Michael Brendan Dougherty sums up [1] why Trump can’t be trusted to conduct foreign policy:

But there aren’t strong reasons to believe Trump is any better than Clinton when it comes to making peace. In fact, he may be much worse.

Trump supported all the dumb wars and interventions that he now claims to have been against. He supported President George W. Bush on invading Iraq. Though he says he was against it, Trump supported the intervention in Libya in the most anti-realist terms possible when he said, “We’ve got to go in and save these lives.” He is just all over the place, saying that we shouldn’t be involved in Syria, and then a few minutes later saying that the U.S. should create safe zones in Syria.

The simple explanation for these changes is that Donald Trump hasn’t ever thought hard about foreign policy; he simply has an instinct for where public opinion is at any moment on any given war and runs ahead of it.

I’ve said before that Trump tends to be all over the map on foreign policy. He can be all over the map because he is shameless, he doesn’t know much about it, he isn’t that interested in it, and he isn’t bound by anything resembling a coherent foreign policy vision. If you want a break from the Washington foreign policy consensus, it is possible to find statements from Trump that suggest that he agrees with you some of the time, and it is also very likely that he has said just the opposite in the same week, hour, or sentence. His die-hard opponents and supporters both want to believe the statements Trump makes that fit their view of him, and many would rather ignore or explain away the statements that don’t fit.

If he says he is for a “safe zone” in Syria, it is a safe bet that he doesn’t understand what that involves, but that doesn’t mean he wouldn’t support one once someone told him what it was. He objects to having an adversarial relationship with Russia, but has no interest in making any of the accommodations that having a cooperative relationship would require. In one breath, he’ll worry about nuclear proliferation, and in the next suggest that he is fine with more states acquiring nuclear weapons. When it matters, he has no problem with the latest unnecessary war, and only after it is too late does he discover that he is against them. Weirdly, he is a fan of making deals in the abstract, but hates every deal that every president has ever made.

The only consistent views I have found across all of Trump’s various positions is that he always thinks America is getting a raw deal regardless of the details and he always wants to plunder other countries when given the opportunity. Needless to say, this isn’t someone who is interested in restraint as a virtue or as a grand strategy, and no one should pretend otherwise.

▶ [GIVEN ENTRIES]

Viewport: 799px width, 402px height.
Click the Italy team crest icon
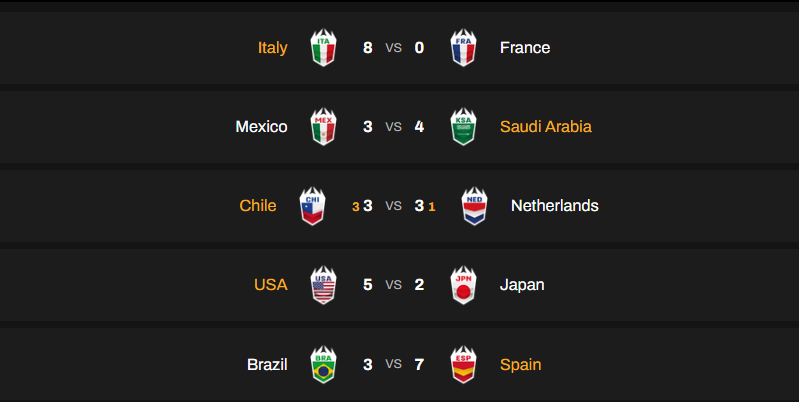coord(323,48)
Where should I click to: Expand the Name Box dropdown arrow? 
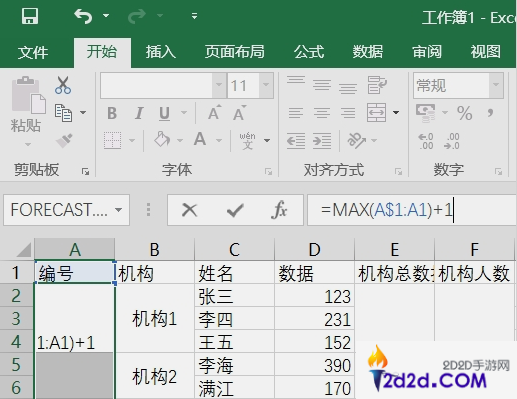point(118,210)
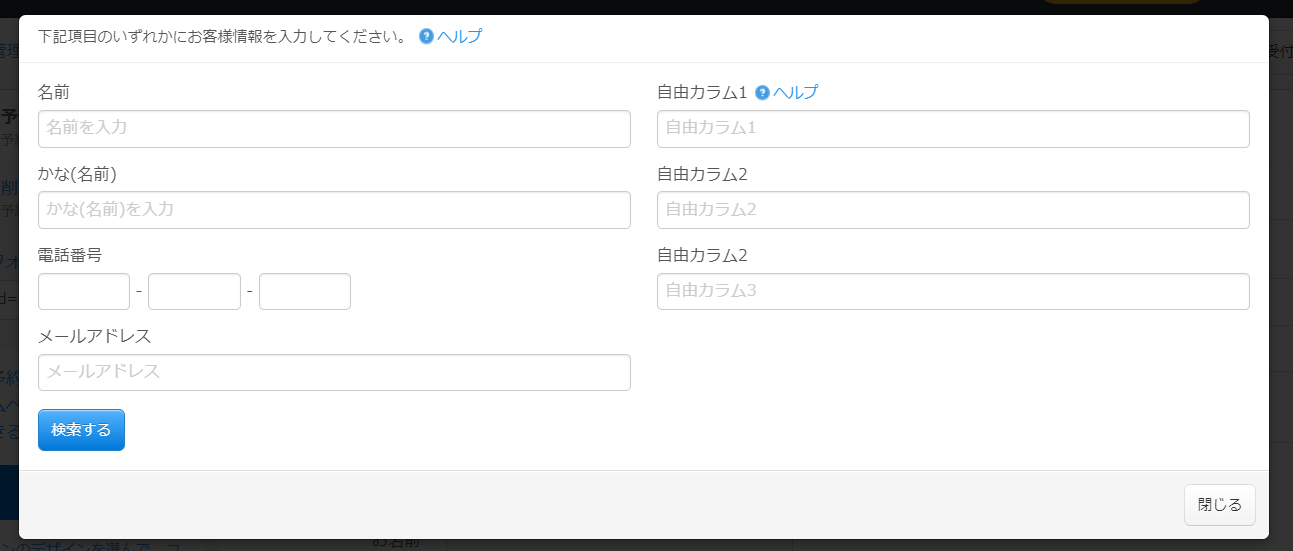
Task: Click the last 電話番号 box
Action: (305, 292)
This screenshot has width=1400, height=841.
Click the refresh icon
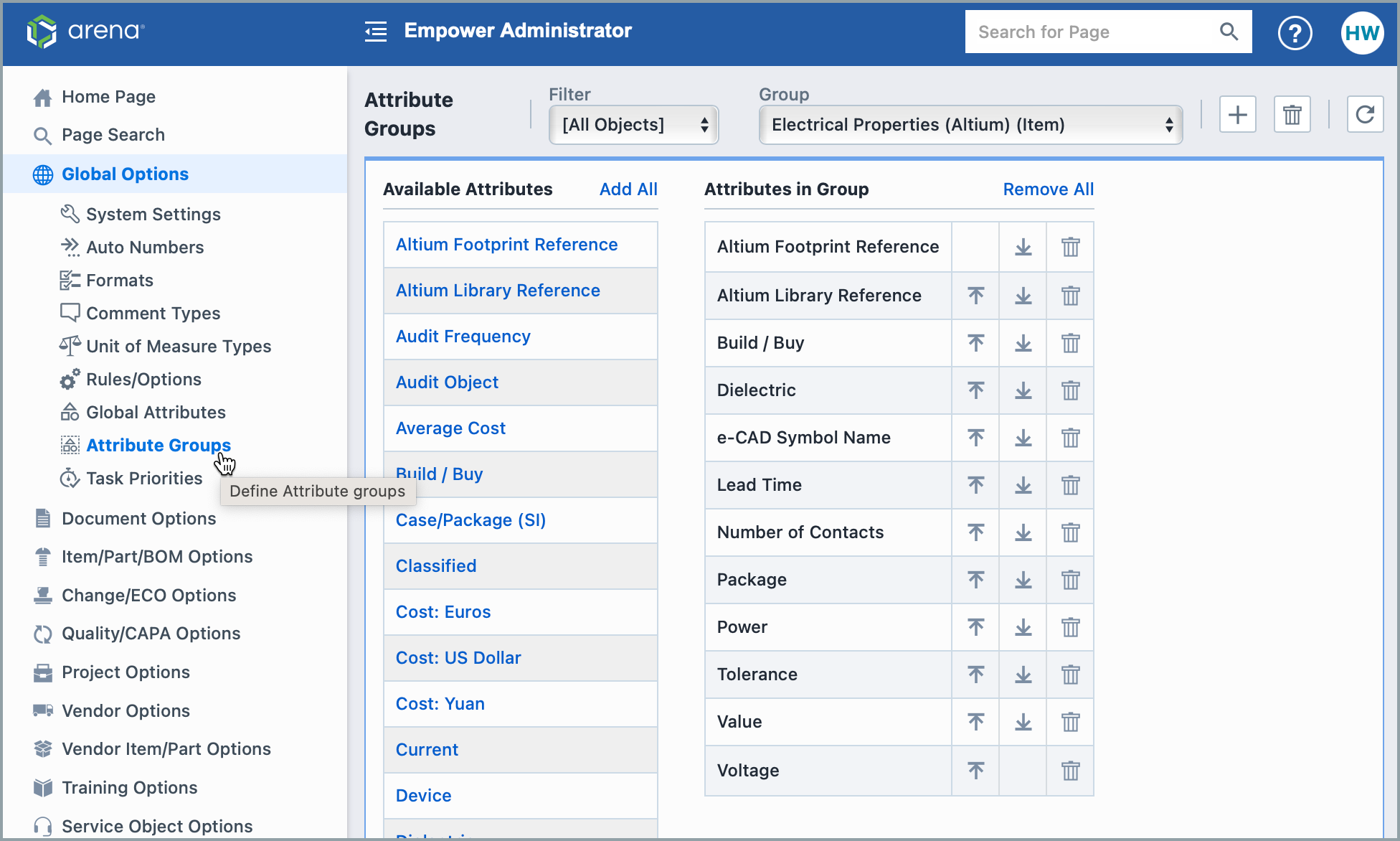[x=1365, y=114]
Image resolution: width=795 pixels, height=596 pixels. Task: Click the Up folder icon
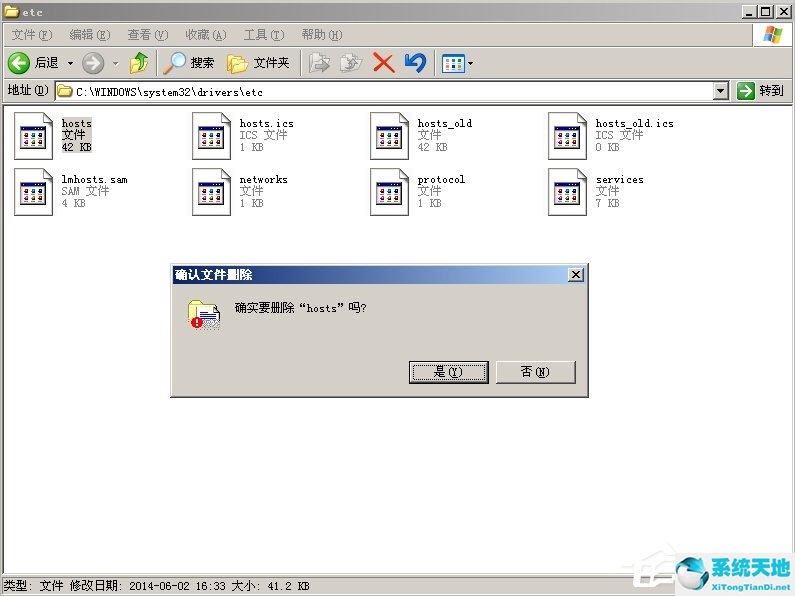(x=139, y=63)
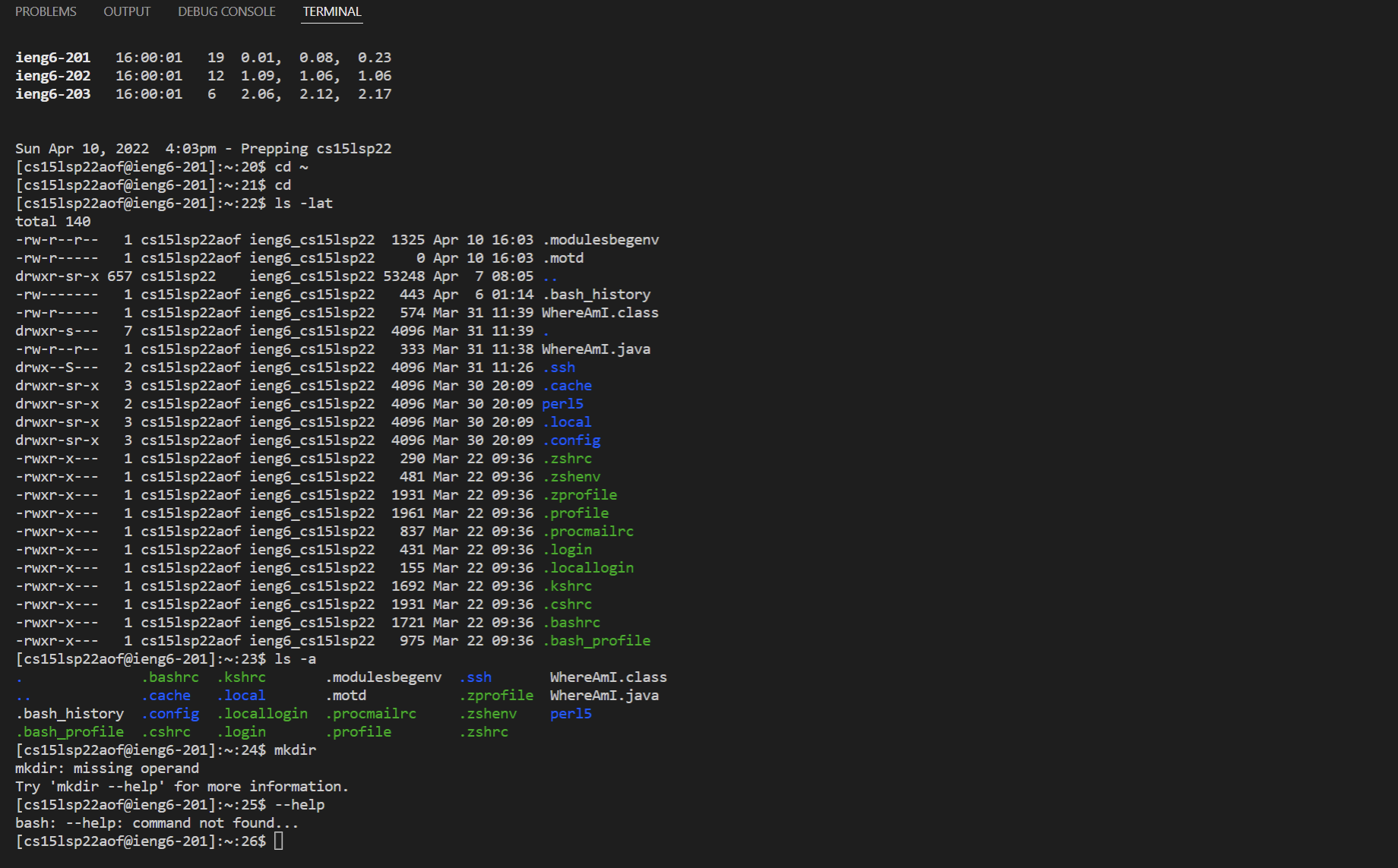The height and width of the screenshot is (868, 1398).
Task: Show the DEBUG CONSOLE tab
Action: (x=226, y=12)
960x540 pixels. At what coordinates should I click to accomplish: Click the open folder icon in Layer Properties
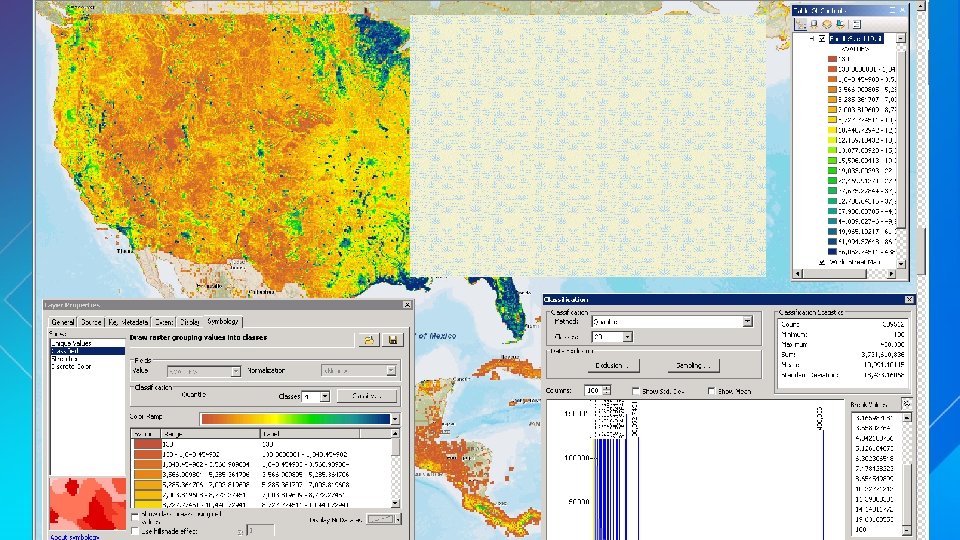point(370,340)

▶ [TASKS TO CARRY OUT]
1 – Name every person mentioned in the commentary on Trump's foreign policy.
2 – Turn all the rows with screen sizes and click locations into a numbered list with one line per entry, skipping blank lines and leaving the pictures out.
The rows have no connection to the commentary on Trump's foreign policy.

▶ [EXPECTED RESPONSES]
1 –
Michael Brendan Dougherty
Donald Trump
Clinton
George W. Bush

2 –
1. Viewport: 799px width, 402px height.
2. Click the Italy team crest icon
3. coord(323,48)
4. Where should I click to: Expand the Name Box dropdown arrow? 
5. point(118,210)
6. Task: Click the last 電話番号 box
7. Action: (305, 292)
8. This screenshot has width=1400, height=841.
9. Click the refresh icon
10. [x=1365, y=114]
11. Image resolution: width=795 pixels, height=596 pixels. Task: Click the Up folder icon
12. (x=139, y=63)
13. The height and width of the screenshot is (868, 1398).
14. Task: Show the DEBUG CONSOLE tab
15. Action: (x=226, y=12)
16. 960x540 pixels. At what coordinates should I click to accomplish: Click the open folder icon in Layer Properties
17. point(370,340)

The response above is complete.